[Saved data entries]
>>
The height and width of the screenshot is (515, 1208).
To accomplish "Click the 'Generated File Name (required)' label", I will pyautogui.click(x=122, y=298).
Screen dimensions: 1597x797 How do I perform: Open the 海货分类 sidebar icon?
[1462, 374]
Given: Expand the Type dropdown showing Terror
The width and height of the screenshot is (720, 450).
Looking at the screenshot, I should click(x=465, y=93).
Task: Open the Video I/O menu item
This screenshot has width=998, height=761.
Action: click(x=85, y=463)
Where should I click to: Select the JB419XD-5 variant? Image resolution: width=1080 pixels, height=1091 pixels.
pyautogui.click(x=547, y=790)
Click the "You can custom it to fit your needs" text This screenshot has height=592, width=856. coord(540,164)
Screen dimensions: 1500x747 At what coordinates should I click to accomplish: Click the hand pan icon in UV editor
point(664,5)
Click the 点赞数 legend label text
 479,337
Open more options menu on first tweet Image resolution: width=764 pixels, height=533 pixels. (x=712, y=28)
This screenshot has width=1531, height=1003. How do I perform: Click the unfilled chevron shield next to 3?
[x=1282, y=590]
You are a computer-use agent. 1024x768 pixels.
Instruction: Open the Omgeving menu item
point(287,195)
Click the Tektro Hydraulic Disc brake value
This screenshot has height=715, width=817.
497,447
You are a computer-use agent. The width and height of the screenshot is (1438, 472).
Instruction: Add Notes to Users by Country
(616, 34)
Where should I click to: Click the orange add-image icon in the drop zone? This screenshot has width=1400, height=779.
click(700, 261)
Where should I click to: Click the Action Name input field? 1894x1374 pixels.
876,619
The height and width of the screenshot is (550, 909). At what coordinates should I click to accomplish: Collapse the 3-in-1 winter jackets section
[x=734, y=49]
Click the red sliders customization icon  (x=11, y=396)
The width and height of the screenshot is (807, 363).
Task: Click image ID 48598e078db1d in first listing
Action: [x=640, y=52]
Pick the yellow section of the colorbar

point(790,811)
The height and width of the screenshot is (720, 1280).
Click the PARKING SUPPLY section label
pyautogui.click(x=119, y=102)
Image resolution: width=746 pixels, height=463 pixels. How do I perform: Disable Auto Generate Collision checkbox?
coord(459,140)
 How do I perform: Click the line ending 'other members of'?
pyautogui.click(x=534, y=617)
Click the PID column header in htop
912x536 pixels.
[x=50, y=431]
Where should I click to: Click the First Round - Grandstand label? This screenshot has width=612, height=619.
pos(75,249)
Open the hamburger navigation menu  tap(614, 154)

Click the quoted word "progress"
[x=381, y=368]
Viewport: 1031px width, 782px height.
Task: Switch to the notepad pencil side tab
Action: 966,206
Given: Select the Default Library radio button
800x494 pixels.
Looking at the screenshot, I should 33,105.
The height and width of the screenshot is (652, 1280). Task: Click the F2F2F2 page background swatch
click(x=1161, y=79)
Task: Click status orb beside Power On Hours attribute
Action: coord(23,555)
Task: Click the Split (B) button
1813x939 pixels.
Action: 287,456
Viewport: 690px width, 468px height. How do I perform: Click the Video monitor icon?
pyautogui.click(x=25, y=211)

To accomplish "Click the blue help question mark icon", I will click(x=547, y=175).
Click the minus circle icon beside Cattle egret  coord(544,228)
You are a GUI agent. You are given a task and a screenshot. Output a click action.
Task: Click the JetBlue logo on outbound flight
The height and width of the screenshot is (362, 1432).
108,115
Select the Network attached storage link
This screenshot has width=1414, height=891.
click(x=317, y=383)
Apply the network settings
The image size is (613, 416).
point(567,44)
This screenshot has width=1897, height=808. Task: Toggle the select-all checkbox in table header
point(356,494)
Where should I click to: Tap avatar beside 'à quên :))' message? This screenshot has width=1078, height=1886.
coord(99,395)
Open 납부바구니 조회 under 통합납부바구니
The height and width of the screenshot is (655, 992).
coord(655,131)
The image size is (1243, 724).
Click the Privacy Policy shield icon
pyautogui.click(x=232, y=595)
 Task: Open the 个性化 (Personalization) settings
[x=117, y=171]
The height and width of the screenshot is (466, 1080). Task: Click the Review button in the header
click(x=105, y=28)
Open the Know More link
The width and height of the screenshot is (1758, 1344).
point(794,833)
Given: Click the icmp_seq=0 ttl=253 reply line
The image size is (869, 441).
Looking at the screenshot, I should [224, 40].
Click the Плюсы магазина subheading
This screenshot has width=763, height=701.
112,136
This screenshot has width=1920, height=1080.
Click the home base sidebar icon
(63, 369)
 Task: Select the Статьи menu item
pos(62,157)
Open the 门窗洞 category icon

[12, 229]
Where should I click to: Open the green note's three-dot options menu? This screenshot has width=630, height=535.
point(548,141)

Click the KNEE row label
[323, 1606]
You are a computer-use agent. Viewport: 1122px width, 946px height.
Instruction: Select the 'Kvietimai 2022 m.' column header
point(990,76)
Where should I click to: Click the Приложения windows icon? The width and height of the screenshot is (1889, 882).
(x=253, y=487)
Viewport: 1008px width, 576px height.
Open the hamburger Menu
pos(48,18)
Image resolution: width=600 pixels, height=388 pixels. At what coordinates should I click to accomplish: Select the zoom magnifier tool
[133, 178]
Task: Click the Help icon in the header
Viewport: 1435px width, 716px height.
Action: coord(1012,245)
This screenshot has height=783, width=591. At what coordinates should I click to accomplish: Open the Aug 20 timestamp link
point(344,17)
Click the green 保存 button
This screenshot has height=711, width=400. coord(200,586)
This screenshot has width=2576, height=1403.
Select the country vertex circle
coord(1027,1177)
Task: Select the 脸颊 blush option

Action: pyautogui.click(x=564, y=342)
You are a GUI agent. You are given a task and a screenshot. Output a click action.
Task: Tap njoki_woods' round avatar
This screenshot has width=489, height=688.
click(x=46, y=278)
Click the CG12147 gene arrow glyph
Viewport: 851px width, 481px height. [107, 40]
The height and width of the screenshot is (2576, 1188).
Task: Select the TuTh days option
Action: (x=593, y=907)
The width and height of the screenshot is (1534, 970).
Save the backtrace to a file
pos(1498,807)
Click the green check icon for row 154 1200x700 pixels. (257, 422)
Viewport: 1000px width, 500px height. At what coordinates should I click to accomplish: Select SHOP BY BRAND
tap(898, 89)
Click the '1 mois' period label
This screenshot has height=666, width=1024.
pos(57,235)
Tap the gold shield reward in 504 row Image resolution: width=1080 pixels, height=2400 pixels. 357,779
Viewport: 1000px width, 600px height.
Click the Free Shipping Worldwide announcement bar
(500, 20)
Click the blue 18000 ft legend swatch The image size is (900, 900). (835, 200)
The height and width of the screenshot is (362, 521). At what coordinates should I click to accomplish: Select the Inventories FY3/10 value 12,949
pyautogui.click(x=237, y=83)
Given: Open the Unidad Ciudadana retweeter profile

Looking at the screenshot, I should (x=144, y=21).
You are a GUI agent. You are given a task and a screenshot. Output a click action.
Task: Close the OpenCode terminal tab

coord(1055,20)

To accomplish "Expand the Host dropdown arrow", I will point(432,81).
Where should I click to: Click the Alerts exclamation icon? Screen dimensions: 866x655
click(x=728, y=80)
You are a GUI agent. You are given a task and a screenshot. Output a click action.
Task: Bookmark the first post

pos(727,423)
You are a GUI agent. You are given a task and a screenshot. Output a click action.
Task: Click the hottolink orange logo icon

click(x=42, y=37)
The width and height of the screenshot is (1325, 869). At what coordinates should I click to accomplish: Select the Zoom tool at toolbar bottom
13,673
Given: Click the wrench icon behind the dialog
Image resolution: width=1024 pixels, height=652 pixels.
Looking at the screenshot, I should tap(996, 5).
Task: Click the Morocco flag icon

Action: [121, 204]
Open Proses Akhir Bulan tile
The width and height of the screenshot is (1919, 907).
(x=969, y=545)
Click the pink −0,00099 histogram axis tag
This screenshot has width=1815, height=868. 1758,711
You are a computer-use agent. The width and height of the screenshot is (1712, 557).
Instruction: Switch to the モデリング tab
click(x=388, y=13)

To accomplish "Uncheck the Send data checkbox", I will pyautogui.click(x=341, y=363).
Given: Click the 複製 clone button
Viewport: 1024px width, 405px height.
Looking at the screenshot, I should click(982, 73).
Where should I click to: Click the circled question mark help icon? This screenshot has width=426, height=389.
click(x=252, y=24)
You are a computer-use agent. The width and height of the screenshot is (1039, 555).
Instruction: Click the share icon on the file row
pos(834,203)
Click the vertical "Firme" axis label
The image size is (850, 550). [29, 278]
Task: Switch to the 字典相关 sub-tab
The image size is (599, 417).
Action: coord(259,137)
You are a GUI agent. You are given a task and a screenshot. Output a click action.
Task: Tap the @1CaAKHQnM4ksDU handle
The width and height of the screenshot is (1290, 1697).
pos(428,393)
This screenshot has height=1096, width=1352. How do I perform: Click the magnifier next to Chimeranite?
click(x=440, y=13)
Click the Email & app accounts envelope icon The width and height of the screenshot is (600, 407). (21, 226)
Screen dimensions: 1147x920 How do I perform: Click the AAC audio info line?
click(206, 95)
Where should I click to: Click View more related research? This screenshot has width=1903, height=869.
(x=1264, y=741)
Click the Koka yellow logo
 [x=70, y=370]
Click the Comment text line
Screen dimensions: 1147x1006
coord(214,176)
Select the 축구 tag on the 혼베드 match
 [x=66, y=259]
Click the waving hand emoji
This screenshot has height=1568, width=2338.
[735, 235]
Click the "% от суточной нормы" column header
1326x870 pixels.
<<
WORK TO COMPLETE> The lines to return are those in the entries above that include "dropdown".

OUTPUT FOR THIS EXERCISE>
Given: Expand the Type dropdown showing Terror
To accomplish "Expand the Host dropdown arrow", I will point(432,81).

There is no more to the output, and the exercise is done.